The Conservative plan would create a standalone program for seasonal agricultural workers and the food processing industry.
But ending the issuance of new permits cold turkey is likely to result in a completely different set of unintended consequences than the ill-advised policy that caused the problem in the first place.
The program should return to its original intent of allowing firms to hire foreign workers when qualified Canadians are not available, gradually reducing the number of temporary foreign workers as a share of the low-skill workforce.
That is what the Liberal reforms are trying to do, although as Poilievre pointed out, it looks like the government won’t hit its target in 2025.
However, a hard stop to the program is likely to give labour markets whiplash.
From a political perspective, it’s not an obvious win for Poilievre, even if the public is sympathetic to the intent.
His critics cite this as another example of him fighting the culture wars. That’s unfair: he was clear he was not demonizing foreign workers or regular immigrants.

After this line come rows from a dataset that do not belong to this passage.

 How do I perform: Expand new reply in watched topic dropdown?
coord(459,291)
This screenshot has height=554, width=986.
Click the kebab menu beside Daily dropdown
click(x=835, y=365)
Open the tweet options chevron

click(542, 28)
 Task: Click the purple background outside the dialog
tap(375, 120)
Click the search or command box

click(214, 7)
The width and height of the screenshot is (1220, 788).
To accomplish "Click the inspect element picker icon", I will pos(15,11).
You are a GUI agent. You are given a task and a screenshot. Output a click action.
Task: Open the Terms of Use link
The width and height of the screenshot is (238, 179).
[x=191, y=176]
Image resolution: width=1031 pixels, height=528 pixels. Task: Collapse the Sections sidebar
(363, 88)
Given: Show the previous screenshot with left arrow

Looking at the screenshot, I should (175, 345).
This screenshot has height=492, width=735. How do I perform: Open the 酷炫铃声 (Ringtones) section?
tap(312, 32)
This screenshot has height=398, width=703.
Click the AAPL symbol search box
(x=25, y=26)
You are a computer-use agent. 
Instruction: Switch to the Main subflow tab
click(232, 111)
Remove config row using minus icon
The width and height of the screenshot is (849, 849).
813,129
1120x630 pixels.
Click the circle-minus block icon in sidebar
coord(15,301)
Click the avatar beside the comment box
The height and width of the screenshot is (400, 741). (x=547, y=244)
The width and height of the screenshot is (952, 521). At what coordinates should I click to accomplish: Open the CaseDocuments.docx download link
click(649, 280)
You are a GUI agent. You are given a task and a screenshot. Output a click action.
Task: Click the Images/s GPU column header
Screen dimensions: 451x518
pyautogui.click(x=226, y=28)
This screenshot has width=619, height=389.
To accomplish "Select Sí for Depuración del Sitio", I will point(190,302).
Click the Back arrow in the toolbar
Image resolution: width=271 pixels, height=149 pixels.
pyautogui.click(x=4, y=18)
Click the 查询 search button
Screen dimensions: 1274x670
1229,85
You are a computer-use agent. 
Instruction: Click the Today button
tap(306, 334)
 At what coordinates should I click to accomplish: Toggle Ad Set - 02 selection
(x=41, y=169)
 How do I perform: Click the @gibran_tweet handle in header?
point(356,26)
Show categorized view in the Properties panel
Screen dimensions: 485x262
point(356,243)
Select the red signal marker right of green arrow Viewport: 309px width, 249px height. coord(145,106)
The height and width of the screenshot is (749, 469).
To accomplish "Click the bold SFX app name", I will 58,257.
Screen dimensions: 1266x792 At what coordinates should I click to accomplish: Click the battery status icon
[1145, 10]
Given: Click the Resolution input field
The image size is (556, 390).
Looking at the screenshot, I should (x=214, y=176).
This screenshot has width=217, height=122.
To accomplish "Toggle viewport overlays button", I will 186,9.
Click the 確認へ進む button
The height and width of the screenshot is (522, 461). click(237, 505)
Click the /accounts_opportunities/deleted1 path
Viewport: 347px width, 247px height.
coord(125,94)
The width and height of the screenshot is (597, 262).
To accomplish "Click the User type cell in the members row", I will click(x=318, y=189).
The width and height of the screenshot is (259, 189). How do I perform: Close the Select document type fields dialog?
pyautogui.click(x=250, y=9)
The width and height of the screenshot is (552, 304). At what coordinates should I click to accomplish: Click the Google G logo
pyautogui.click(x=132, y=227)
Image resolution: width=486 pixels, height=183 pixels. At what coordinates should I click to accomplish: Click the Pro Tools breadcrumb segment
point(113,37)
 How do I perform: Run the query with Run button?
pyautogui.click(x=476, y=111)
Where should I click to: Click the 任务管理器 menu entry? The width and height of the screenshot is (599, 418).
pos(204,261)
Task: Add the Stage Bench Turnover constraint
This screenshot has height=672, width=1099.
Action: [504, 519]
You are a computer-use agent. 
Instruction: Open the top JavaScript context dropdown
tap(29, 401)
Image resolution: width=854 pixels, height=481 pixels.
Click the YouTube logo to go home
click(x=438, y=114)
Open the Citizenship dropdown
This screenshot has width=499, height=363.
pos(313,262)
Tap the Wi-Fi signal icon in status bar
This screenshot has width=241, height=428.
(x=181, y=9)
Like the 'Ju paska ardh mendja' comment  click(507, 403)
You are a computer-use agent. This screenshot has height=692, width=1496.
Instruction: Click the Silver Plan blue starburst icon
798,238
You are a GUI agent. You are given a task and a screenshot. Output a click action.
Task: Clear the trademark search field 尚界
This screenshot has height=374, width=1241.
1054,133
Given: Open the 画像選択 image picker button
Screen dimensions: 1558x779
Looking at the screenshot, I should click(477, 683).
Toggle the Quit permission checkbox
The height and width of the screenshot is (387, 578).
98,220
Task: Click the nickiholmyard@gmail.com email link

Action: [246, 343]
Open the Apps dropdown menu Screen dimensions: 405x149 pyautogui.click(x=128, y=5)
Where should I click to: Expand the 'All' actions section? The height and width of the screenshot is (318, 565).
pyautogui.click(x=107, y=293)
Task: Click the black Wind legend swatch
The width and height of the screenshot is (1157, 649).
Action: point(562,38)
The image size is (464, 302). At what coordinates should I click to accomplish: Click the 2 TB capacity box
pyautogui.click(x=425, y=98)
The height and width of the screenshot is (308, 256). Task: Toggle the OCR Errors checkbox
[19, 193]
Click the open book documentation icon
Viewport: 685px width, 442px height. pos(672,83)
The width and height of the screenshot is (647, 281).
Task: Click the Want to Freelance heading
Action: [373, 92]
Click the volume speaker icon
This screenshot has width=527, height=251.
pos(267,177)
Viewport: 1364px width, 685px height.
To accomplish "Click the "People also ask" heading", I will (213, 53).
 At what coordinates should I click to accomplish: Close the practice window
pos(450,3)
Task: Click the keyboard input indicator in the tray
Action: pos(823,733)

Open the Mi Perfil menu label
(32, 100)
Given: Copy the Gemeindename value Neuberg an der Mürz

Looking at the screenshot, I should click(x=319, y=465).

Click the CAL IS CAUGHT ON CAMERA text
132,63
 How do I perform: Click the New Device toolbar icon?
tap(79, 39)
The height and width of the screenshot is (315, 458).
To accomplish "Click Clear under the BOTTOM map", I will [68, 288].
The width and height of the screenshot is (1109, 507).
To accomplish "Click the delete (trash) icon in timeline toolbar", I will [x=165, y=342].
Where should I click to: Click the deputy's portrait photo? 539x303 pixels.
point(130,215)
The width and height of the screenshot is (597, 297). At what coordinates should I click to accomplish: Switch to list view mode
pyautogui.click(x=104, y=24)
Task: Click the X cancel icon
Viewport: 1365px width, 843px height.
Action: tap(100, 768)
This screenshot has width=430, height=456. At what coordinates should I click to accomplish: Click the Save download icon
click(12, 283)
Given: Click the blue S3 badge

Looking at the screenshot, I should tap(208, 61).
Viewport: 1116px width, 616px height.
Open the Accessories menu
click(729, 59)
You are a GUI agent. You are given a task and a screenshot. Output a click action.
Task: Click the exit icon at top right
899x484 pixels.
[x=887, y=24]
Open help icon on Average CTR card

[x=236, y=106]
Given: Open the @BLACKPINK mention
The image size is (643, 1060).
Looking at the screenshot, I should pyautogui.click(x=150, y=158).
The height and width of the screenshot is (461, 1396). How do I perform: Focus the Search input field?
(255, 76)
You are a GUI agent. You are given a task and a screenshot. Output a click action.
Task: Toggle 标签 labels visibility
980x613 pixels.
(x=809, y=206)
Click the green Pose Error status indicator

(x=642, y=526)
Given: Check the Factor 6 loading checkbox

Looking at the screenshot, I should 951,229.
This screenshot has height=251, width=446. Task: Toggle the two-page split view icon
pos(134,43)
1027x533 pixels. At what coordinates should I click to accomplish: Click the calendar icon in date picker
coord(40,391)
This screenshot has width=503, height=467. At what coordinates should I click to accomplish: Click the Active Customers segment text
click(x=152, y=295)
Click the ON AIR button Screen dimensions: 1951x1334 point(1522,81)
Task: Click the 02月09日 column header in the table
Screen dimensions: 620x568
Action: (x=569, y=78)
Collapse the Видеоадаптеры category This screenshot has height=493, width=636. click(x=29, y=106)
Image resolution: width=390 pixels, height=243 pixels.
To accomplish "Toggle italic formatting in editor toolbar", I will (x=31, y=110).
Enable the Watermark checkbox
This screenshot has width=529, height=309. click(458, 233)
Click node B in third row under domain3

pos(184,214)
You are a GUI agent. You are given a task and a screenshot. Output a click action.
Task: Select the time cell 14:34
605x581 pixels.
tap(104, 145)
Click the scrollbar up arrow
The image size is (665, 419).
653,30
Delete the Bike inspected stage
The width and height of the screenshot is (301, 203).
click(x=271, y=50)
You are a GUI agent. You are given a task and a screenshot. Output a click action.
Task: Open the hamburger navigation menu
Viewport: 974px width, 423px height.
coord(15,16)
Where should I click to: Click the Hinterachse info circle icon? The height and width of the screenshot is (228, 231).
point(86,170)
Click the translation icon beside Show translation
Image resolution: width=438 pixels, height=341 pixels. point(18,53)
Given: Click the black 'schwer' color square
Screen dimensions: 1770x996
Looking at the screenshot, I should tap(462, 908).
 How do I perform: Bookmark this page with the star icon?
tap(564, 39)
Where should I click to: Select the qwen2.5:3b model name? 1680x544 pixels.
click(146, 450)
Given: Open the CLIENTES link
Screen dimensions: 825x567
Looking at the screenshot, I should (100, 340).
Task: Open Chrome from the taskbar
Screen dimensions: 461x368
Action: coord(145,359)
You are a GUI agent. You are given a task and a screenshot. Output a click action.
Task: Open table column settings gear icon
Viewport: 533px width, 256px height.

But it is undoubtedly a hardening of the party’s position from the 2025 platform, which talked about dramatically reducing the number of temporary foreign workers and international students.
Poilievre seems to be more concerned about his leadership review in January than winning votes from people who didn’t vote for him last time.
This — and other immigration-reform positions to come — are Rempel Garner’s work and it should have been her show. There are many able Conservative MPs who have been reduced to bobbleheads by the leader and that must change.
Scrapping the temporary foreign worker program is a valid, if misguided, response to the crisis in youth unemployment.
But the risk for Poilievre is that he’s shrinking, not expanding, his pool of available voters.